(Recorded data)
-=-=-=-=-

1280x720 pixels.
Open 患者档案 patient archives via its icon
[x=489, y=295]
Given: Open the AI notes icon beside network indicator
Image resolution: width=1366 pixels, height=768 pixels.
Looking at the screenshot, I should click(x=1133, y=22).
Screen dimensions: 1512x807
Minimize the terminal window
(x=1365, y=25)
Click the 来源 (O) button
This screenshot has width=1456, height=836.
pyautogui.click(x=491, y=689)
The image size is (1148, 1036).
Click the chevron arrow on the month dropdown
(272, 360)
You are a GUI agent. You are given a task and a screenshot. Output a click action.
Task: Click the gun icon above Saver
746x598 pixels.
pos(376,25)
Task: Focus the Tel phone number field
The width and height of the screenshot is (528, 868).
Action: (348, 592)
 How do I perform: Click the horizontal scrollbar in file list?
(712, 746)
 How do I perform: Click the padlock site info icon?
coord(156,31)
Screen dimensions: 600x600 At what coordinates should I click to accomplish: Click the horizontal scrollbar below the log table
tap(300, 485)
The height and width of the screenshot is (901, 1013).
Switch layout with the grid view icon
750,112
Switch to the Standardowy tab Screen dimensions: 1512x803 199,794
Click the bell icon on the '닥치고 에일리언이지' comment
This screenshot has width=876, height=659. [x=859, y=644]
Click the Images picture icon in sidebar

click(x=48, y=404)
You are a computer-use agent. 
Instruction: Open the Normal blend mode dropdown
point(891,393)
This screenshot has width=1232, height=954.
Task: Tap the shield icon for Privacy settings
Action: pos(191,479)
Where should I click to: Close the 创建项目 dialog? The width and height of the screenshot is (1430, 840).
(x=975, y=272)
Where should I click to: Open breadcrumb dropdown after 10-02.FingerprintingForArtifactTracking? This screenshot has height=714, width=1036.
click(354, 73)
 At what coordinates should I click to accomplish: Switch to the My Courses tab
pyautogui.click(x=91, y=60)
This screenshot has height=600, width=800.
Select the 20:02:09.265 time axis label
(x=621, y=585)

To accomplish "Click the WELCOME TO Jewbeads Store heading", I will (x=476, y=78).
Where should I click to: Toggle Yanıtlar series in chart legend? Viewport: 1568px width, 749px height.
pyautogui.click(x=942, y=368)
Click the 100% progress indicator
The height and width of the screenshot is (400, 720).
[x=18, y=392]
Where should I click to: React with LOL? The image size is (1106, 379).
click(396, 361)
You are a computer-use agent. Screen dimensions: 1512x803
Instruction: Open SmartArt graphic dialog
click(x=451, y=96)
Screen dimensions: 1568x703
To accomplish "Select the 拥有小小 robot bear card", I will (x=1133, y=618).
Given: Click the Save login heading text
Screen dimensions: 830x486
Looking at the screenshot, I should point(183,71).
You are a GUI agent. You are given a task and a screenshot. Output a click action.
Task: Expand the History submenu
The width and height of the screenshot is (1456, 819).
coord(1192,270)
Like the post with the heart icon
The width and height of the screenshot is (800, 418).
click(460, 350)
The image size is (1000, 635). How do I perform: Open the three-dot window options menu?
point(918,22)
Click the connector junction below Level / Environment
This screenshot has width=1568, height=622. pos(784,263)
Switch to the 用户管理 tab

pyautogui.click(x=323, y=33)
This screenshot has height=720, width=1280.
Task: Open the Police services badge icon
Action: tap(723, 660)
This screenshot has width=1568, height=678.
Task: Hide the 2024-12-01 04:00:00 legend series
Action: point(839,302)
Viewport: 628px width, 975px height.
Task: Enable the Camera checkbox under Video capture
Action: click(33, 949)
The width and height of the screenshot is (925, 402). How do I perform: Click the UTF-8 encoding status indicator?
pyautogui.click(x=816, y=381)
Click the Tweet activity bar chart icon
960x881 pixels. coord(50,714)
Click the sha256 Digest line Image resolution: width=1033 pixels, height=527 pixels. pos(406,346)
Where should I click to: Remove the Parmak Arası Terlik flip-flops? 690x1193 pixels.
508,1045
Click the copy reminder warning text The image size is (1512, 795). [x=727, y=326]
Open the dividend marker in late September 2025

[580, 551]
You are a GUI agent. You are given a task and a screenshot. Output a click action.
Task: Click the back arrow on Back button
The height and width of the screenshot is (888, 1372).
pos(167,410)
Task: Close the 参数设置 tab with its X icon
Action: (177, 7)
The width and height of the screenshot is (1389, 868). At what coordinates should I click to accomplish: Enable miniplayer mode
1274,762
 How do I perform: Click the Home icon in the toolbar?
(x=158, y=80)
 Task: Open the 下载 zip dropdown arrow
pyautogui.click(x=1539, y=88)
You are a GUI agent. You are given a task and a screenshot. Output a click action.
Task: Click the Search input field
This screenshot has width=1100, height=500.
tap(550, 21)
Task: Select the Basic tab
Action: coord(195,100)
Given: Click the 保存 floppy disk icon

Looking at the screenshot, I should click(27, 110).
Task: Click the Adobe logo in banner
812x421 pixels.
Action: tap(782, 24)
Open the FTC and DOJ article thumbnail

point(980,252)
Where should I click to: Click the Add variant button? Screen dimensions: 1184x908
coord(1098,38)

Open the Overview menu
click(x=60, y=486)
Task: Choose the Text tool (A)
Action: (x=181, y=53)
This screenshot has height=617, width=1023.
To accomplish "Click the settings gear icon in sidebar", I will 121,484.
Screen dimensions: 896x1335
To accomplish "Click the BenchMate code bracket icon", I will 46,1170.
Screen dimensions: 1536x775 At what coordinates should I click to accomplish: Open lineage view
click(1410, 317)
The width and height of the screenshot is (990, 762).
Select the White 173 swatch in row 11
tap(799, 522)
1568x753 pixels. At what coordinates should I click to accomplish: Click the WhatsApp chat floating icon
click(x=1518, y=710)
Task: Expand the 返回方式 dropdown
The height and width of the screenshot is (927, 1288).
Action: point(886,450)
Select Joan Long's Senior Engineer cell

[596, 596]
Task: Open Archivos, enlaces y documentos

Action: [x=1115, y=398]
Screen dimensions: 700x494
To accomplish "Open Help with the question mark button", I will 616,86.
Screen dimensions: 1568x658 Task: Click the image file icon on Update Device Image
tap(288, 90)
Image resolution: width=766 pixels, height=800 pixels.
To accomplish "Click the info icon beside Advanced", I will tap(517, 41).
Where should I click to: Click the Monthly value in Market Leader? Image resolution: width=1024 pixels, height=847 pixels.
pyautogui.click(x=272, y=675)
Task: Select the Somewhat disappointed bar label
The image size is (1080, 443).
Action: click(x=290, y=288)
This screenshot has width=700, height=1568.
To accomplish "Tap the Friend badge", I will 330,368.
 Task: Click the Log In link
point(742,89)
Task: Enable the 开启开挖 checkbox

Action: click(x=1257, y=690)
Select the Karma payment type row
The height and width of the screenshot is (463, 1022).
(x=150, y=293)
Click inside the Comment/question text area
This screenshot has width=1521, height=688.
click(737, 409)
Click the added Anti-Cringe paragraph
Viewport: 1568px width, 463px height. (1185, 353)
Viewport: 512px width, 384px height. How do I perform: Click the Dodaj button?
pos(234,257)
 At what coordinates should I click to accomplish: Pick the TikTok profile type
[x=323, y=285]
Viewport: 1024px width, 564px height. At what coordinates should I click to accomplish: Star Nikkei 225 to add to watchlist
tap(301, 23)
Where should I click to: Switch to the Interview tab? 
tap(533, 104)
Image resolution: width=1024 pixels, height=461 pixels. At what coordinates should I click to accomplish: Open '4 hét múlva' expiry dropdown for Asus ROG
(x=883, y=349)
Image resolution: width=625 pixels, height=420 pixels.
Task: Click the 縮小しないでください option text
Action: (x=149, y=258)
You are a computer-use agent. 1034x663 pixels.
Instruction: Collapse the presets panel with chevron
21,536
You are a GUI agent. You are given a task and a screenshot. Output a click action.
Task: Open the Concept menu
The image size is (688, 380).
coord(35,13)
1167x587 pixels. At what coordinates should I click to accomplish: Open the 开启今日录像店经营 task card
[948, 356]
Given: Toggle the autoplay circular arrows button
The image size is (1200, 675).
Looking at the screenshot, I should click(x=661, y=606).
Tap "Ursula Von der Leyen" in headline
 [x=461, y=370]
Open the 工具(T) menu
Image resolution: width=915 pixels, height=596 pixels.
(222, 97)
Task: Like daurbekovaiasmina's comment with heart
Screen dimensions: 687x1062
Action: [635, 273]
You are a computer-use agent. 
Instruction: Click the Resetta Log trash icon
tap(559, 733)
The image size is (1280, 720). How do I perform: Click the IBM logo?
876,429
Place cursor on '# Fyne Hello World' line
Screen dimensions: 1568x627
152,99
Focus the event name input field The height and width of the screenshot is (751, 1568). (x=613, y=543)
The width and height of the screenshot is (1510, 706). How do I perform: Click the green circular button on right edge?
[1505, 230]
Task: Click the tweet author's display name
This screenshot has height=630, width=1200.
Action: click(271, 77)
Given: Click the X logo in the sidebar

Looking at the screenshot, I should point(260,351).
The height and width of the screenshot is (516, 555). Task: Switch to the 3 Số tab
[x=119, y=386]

-=-=-=-=-

What is wanted is every line from the first line of the entries through the line that contains "Switch to the Standardowy", given again exactly.

1280x720 pixels.
Open 患者档案 patient archives via its icon
[x=489, y=295]
Given: Open the AI notes icon beside network indicator
Image resolution: width=1366 pixels, height=768 pixels.
Looking at the screenshot, I should click(x=1133, y=22).
Screen dimensions: 1512x807
Minimize the terminal window
(x=1365, y=25)
Click the 来源 (O) button
This screenshot has width=1456, height=836.
pyautogui.click(x=491, y=689)
The image size is (1148, 1036).
Click the chevron arrow on the month dropdown
(272, 360)
You are a GUI agent. You are given a task and a screenshot. Output a click action.
Task: Click the gun icon above Saver
746x598 pixels.
pos(376,25)
Task: Focus the Tel phone number field
The width and height of the screenshot is (528, 868).
Action: (348, 592)
 How do I perform: Click the horizontal scrollbar in file list?
(712, 746)
 How do I perform: Click the padlock site info icon?
coord(156,31)
Screen dimensions: 600x600 At what coordinates should I click to accomplish: Click the horizontal scrollbar below the log table
tap(300, 485)
The height and width of the screenshot is (901, 1013).
Switch layout with the grid view icon
750,112
Switch to the Standardowy tab Screen dimensions: 1512x803 199,794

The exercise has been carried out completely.